The study, which considered things like current and future technologies, supply chains, potential markets, water usage, footprint, transport and approval requirements, found it was technically feasible to produce hydrogen or ammonia for local consumption, as well as for export.

Pacific Hydro will now consider whether it is commercially feasible to proceed with the project and has begun exploring partnerships with transportation companies and potential purchasers both locally and internationally.

Engagement will also continue with traditional owners and the broader community as development work progresses in 2021.

Pacific Hydro’s Director of Strategy and New Business, James Miller-Randle, said governments around the world had recognised hydrogen’s potential to help in the transition to a low-carbon economy.

“Australia is positioning itself to be a leading developer of green hydrogen, and the East Kimberley is uniquely placed for this being located close to key export markets.”

“We are also looking at the potential to produce ammonia from hydrogen, which could be used to make fertiliser for the local agricultural industry,” he said.

Pacific Hydro has identified the former council quarry on Crossing Falls Road, about 10km south-east of Kununurra, as a potential location for the plant.

If the project proceeds, Pacific Hydro will be required to investigate any potential environmental, community and cultural impacts during the design and development phase.
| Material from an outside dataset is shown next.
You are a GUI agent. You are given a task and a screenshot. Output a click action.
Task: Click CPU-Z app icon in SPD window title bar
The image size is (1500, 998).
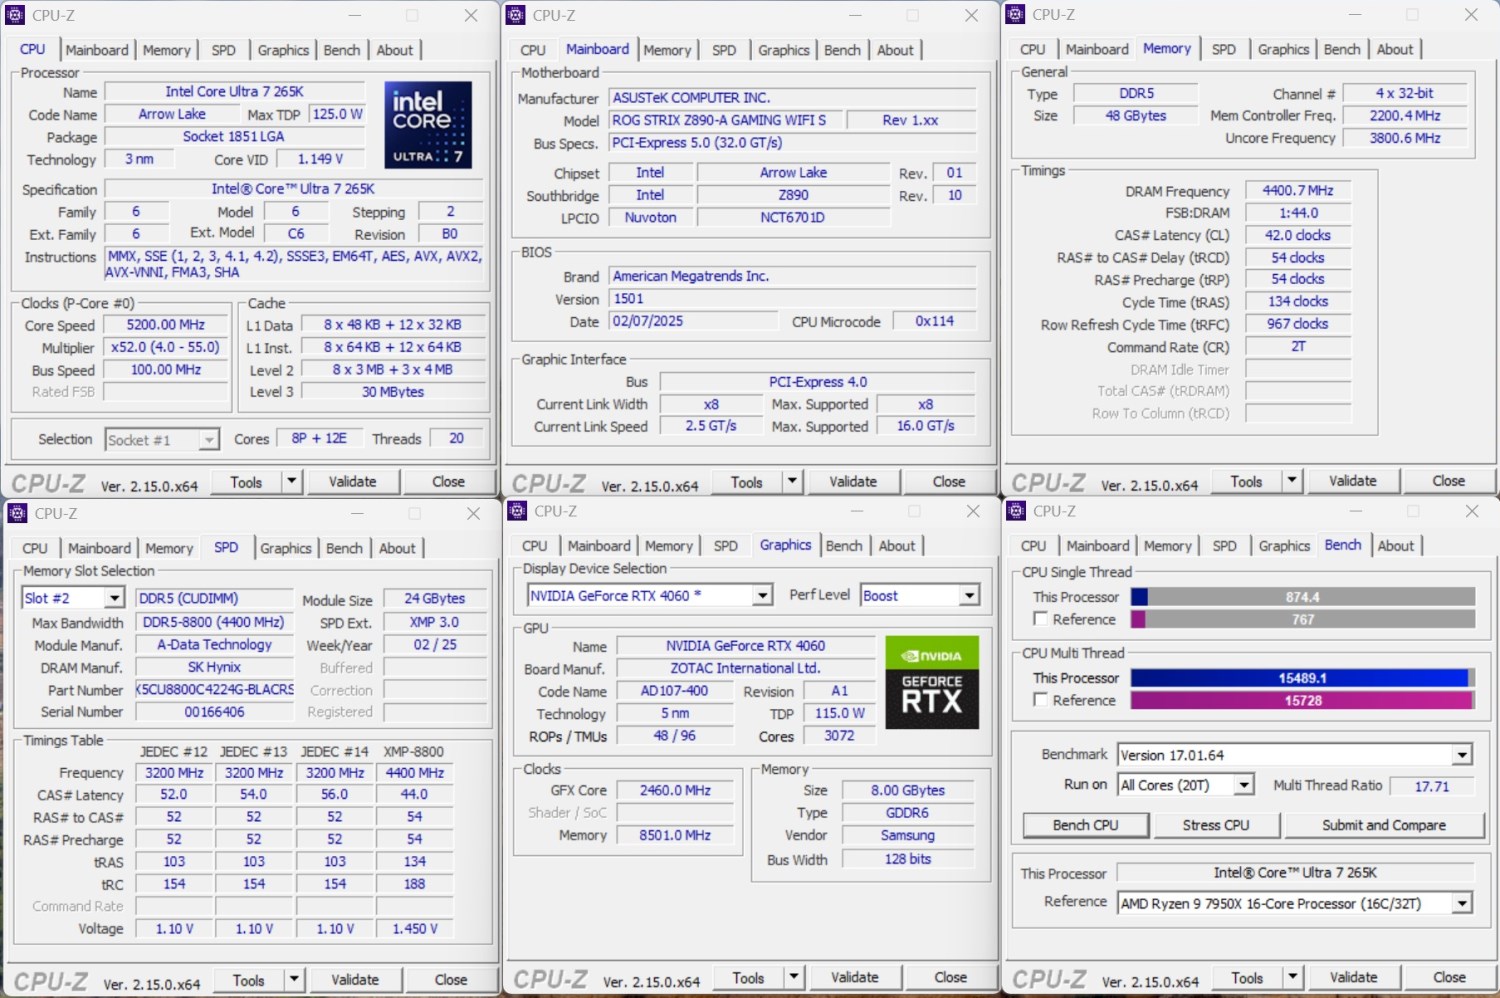[x=17, y=513]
“From our engagement during 2020, we understand that water use is of critical importance to the community and this is something we will be investigating further this year,” Mr Miller-Randle said.

“With the closure of the Argyle Diamond Mine, we also know that jobs and other opportunities for locals are important to the local community.”

“We’re committed to working closely with the council, traditional owners, local employers and other local stakeholders as the project progresses.”